Lectionaries have their strengths and weaknesses. On the plus side, they make you read parts of Scripture you might not ever read or preach in church. On the downside, they sometimes skip over parts that someone putting the lectionary together deemed unpleasant or shocking and therefore not suitable for public consumption. Really?
Our Prayer Book (our book of worship) gives suggested Bible readings for special occasions like funerals and ordinations and baptisms. And marriages. Most of the suggested readings for marriage make sense, but one always makes me laugh a bit, even though there is a powerful application in the backstory (even if not so much in the actual text suggested). It’s a reading from the apocryphal book of Tobit.
The text suggested sounds rather innocent and warm: a newly married couple (Tobias and Sara) kneels to pray on their first night together. They thank God for the help marriage gives to each, they declare that they have not acted lustfully toward each other but rather uprightly, and they pray that God would grant them to grow old together. Awww… How sweet.

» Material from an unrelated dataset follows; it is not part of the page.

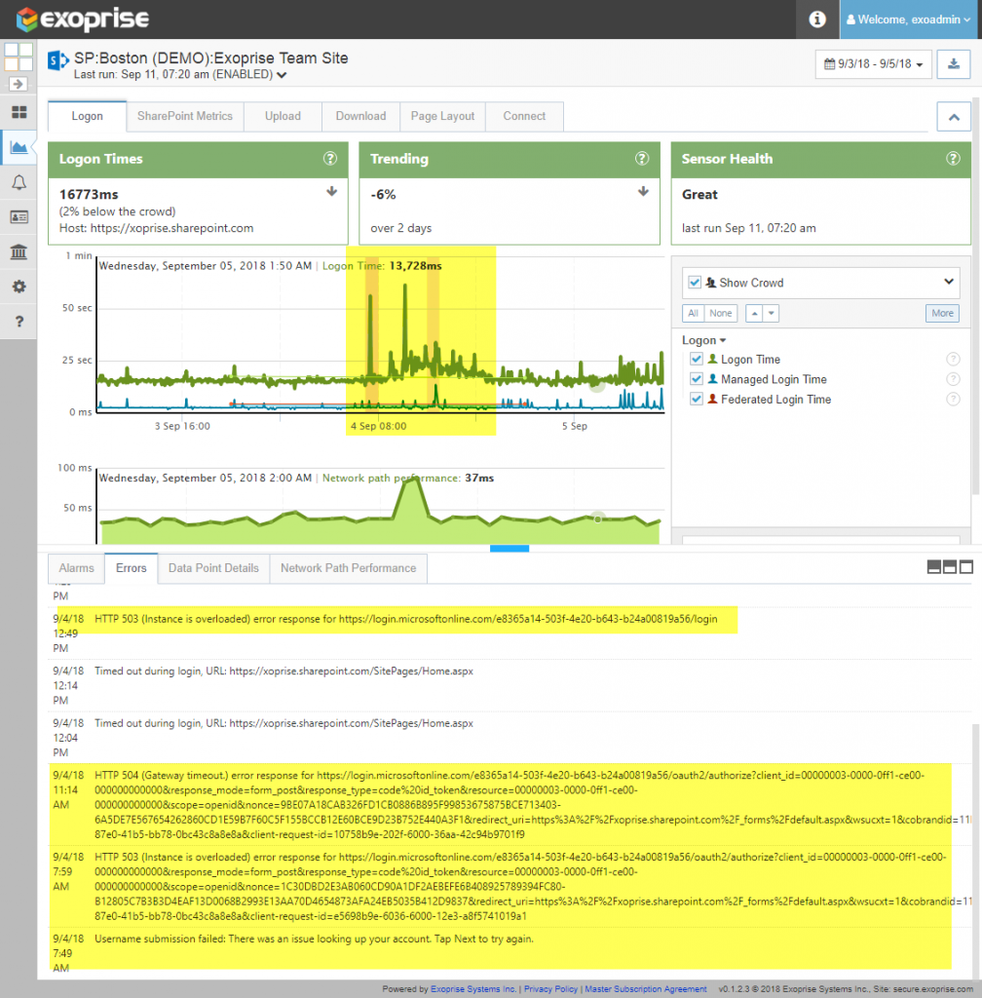Screen dimensions: 982x998
Task: Open notifications via the bell icon
Action: point(20,182)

But the backstory is a kicker. Sara has had seven other suitors and made it to the wedding night with each of them, only to have her lovers killed by a jealous demon. That’s right – a demon. Her dad has dug the graves of the other men and is out back digging Tobias’ grave as the couple is praying. He simply assumes that Tobias will be next. But Tobias has been given helpful guidance by an angel on dealing with the demon, and the prayer is part of that. And what do you know…. Sara and Tobias sleep peacefully through the night.

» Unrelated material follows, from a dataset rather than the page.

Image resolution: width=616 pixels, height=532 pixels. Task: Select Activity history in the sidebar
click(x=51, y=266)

Okay. So what do you do when a couple settles on sentiment (not knowing the backstory) and wants that reading read at their wedding? Well, you avoid arguing about whether the events described really happened, and you preach the pastoral advice that every couple needs to keep in mind throughout their married life: your marriage will be in the crosshairs of the enemy, so you better be praying for God’s help and protection. Bam!

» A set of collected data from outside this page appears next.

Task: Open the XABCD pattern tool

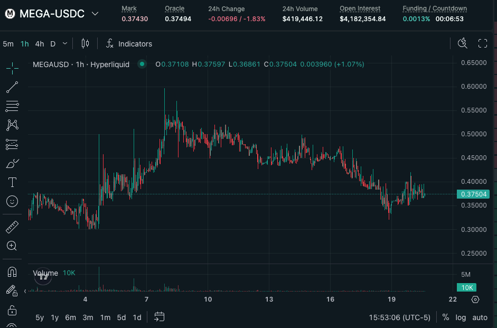Action: tap(12, 125)
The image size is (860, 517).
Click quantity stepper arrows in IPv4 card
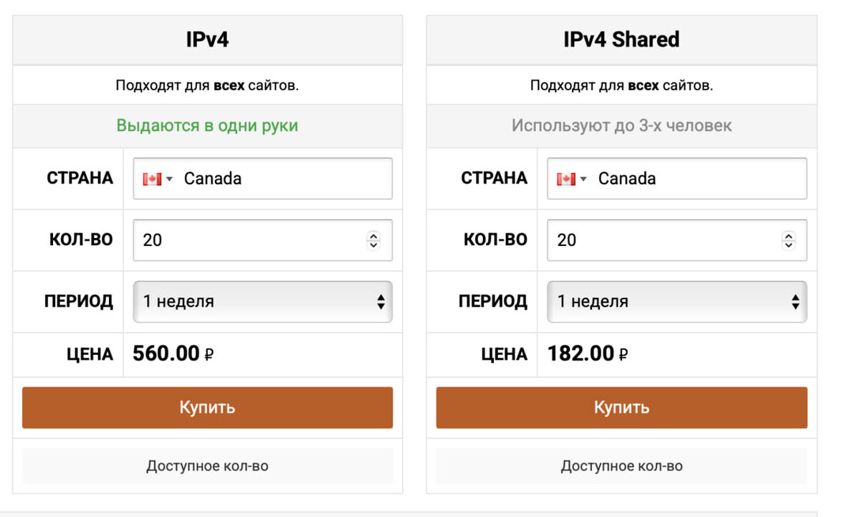pos(373,240)
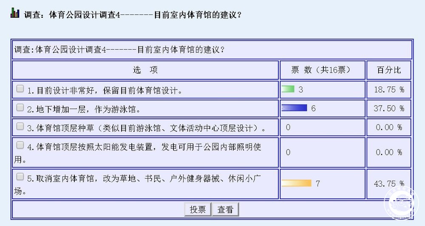Image resolution: width=425 pixels, height=226 pixels.
Task: Check option 2 underground swimming pool
Action: tap(20, 108)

It’s true. The Bible begins with a marriage and ends with a marriage and everywhere in between makes use of marriage as the primary metaphor to describe God’s relationship with His people. Marriage becomes something of a workshop in which God works to transform the husband and wife by their love for each other, and to draw them into the deeper love that has ever been at the heart of who God is: Father, Son and Holy Spirit.
So if marriage is such a powerful picture of what God’s love is like, if it has such potential to change us and make us more godly in our love, then you can bet marriage will be one of the principal targets of the devil’s raging. And that means your marriage if you are a married person, or it will be your marriage if you are planning to get married.
Better get to praying….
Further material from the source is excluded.